Obama soykırım demedi -
Amerika Birleşik Devletleri Başkanı, bu yıl da soykırım demedi. Temsilciler Meclisi ve Senato'dan da 24 Nisan tarihini soykırım olarak kutlayalım kararı çıkmadı. Hatta bu yıl Obama, Ermenileri kurtaran Türklerden bile söz etti.
Yani pek çoklarına göre Türkiye, diplomatik zafer kazandı. Kendi istediğini Amerikan yönetimine kabul ettirdi. Büyükelçi çekmek, protokol oyalamak işe yaradı.
Şimdi dokuz ay rahatız. 2011'in Ocak-Şubat aylarına kadar durumu idare eder, ondan sonra da canhıraş bir şekilde Ermeni lobisine karşı mücadelemizi sürdürürüz. Zaten 2011 tehlikeli bir yıl değil. Asıl 2015'e hazırlanmamız gerekiyor.
Çünkü, tehcirin 100'üncü yılı tehlike arz ediyor. 95'inci yılı atlatan Türkiye, artık 100'üncü yıl için çalışmak zorunda. Tüm lobi gruplarını harekete geçirmeli, bütün diplomatik enerjimizi bu konuya odaklamalıyız.
Ne de olsa Türkiye'nin başka hiçbir sorunu yoktur.
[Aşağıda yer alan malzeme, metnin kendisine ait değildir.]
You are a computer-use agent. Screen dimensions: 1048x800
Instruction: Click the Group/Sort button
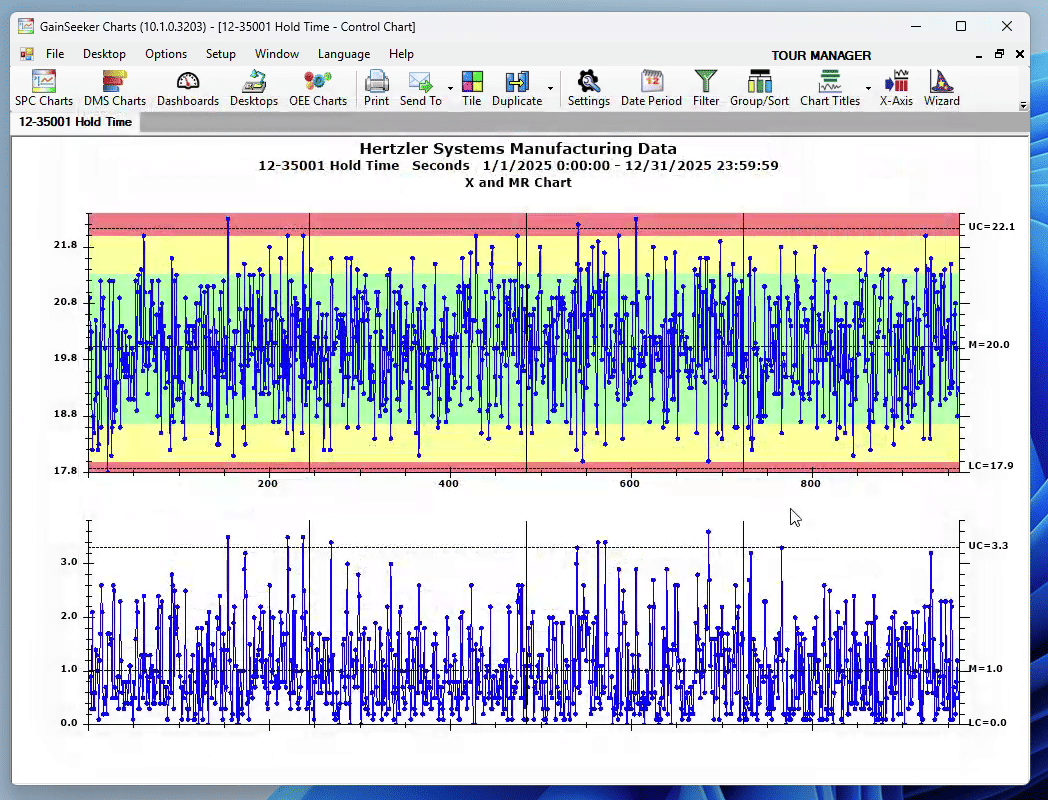click(x=759, y=88)
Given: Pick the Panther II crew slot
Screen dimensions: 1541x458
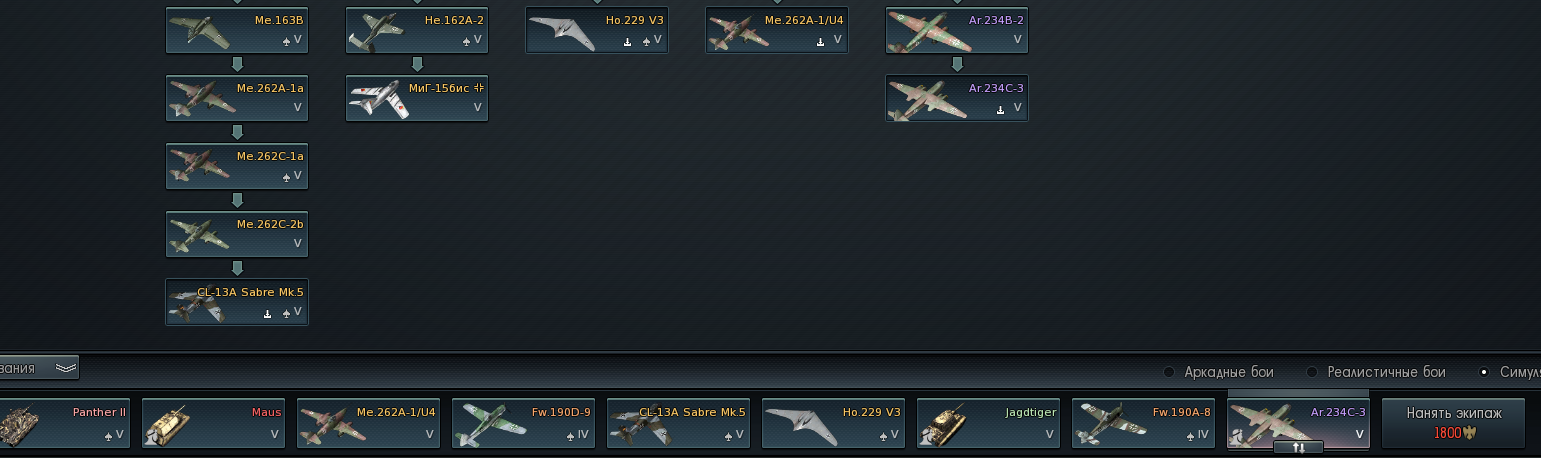Looking at the screenshot, I should click(64, 423).
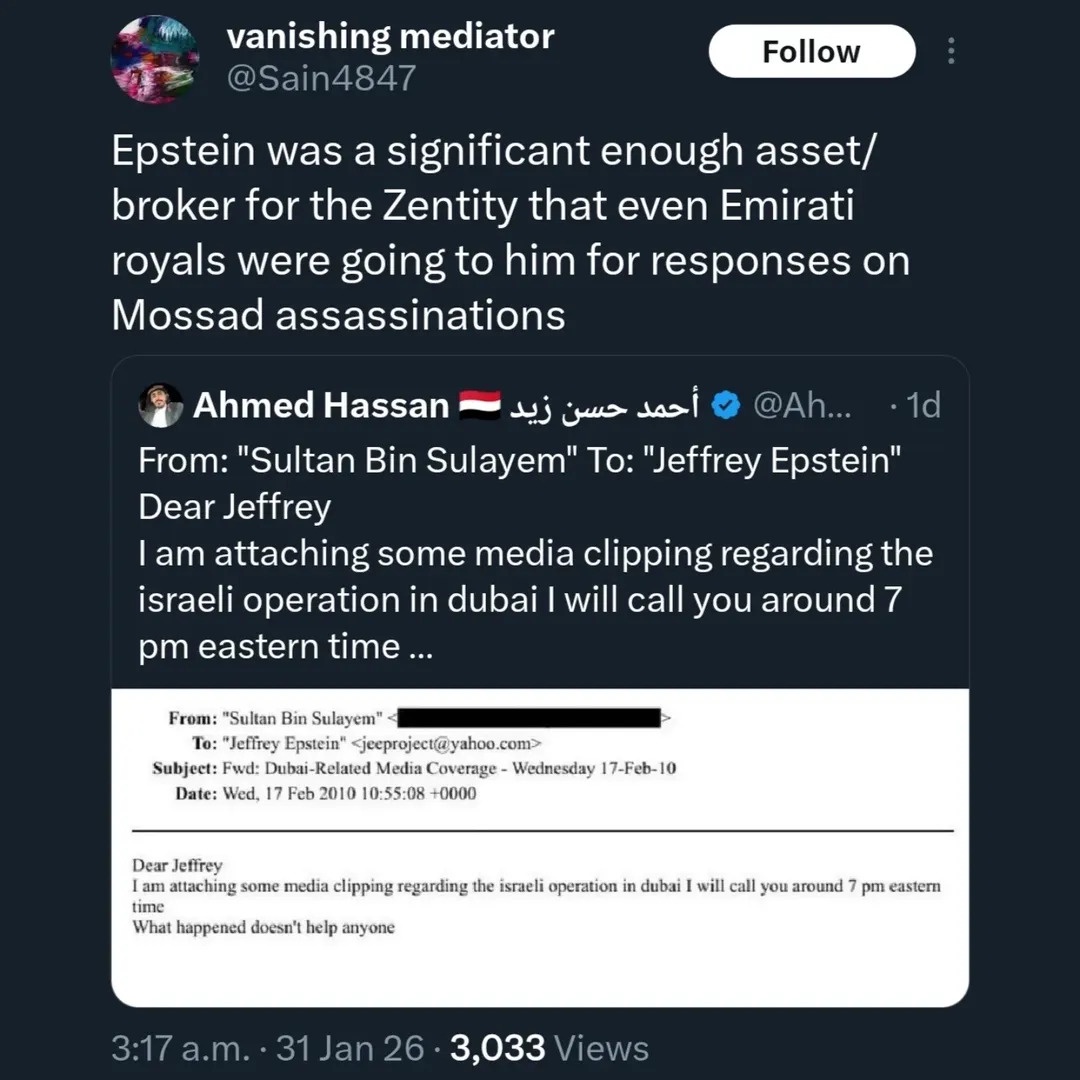
Task: Click the "Ahmed Hassan" name in quoted tweet
Action: tap(320, 406)
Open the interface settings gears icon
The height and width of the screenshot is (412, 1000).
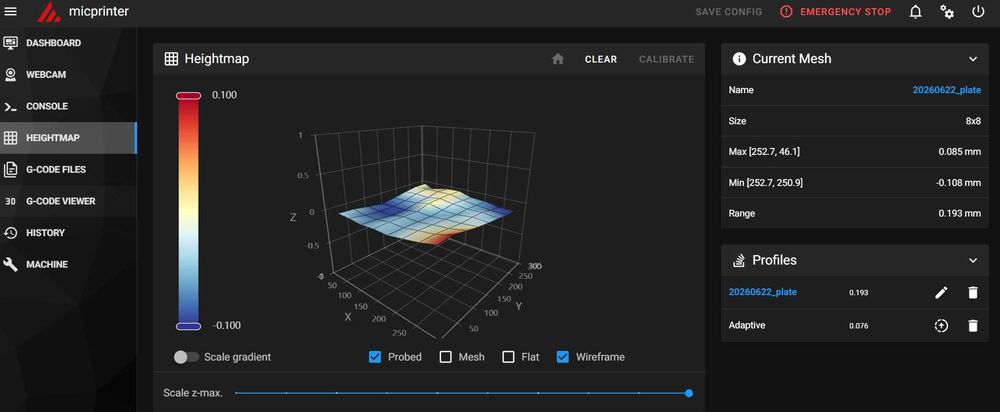947,11
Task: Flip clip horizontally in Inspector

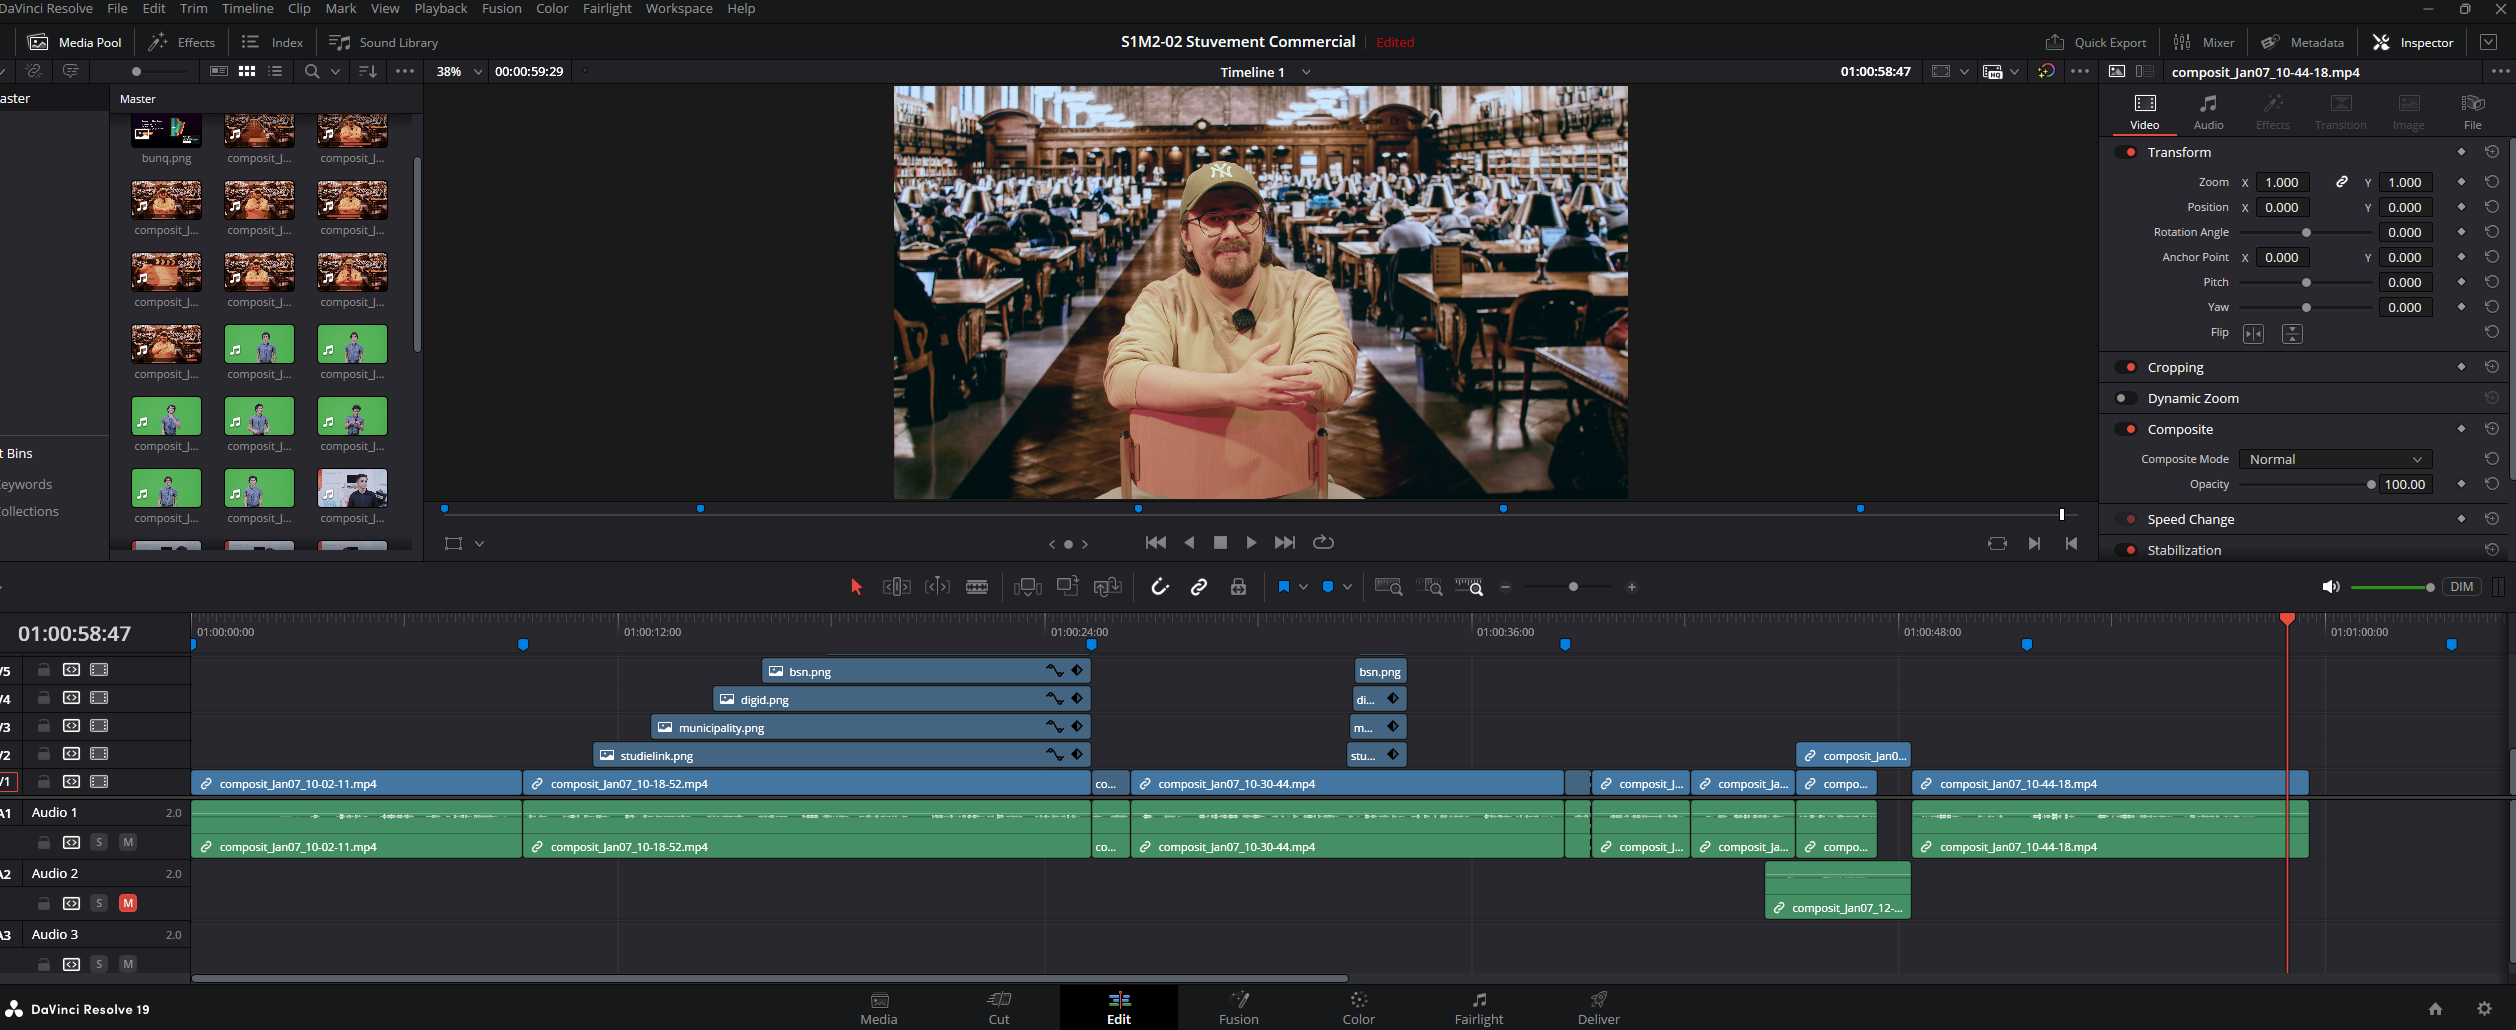Action: tap(2253, 333)
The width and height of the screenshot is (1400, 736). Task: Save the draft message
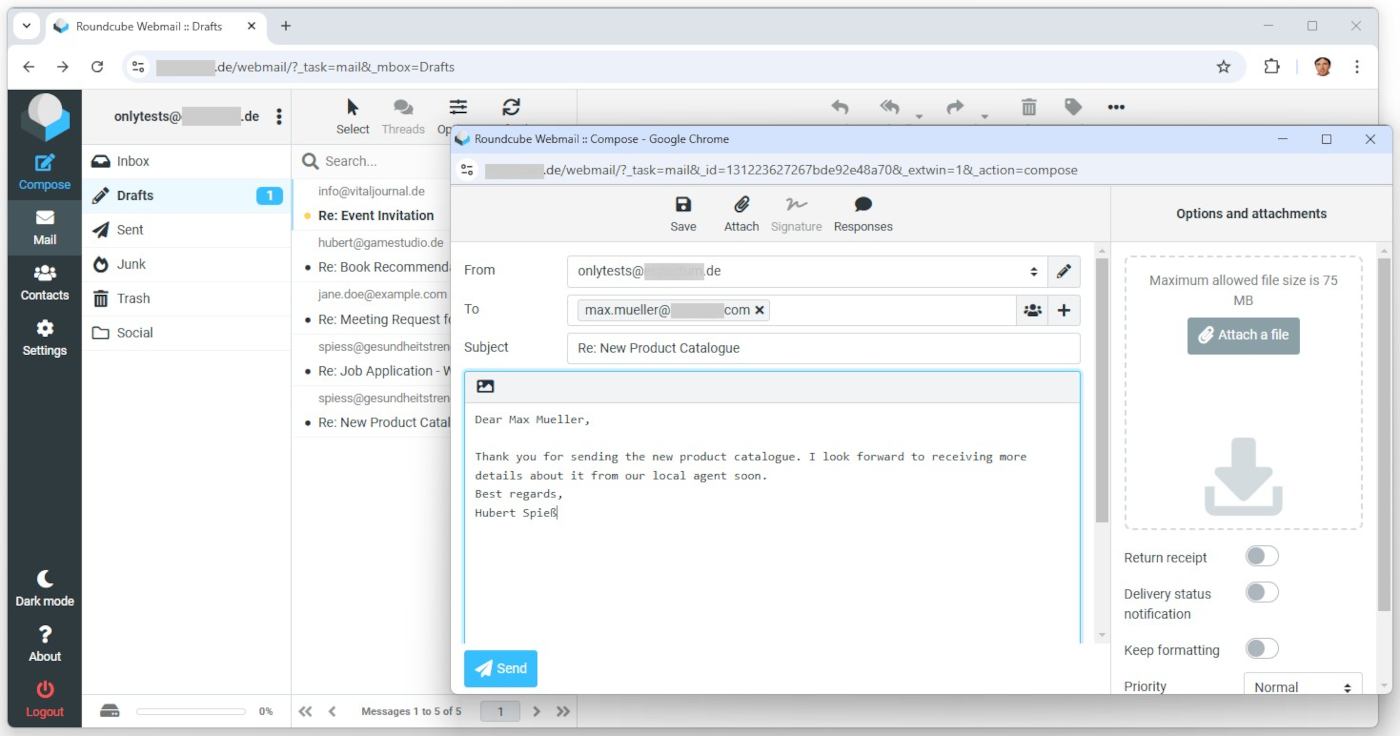(683, 213)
Tek derdi tarihin tek taraflı yorumuna karşı atalarını korumak, İttihat ve Terakki iktidarının yaptıklarını savunmaktır.
Biz, I. Dünya Savaşı'nda Çanakkale cephesinde yaşanan trajediyi Avustralyalılarla ve Yeni Zelandalılarla birlikte anarız ama aynı savaş sırasında yaşanan bir başka trajediyi bilmek, duymak bile istemeyiz.
Sırbistan ile Bosna'yı barıştırmaya, temmuz ayında Srebrenitza'da iki ülke liderini bir araya getirmeye çalışan Türkiye'nin, kendi tarihiyle barışması düşünülemez ve düşünülmemelidir.
Obama'yı bile ikna etmekte başarılı olan Türkiye, kendi tarihini konuşmak ve yaşanan acıları Ermeni vatandaşları ile birlikte anmak yerine, diplomatik siper savaşı vermeyi sürdürmeli, soruna sadece hukuki teknik açıdan bakmalıdır.
Empati kurmak, kendimizi Ermenilerin yerine koymak bize yakışmaz. Başkalarının acılarını anlamaktan hiç hoşlanmayız. Bir yenilginin zafere çevrilmesinin sonunda kurulan Türkiye'nin siyasi mayasında acı itirafı yoktur.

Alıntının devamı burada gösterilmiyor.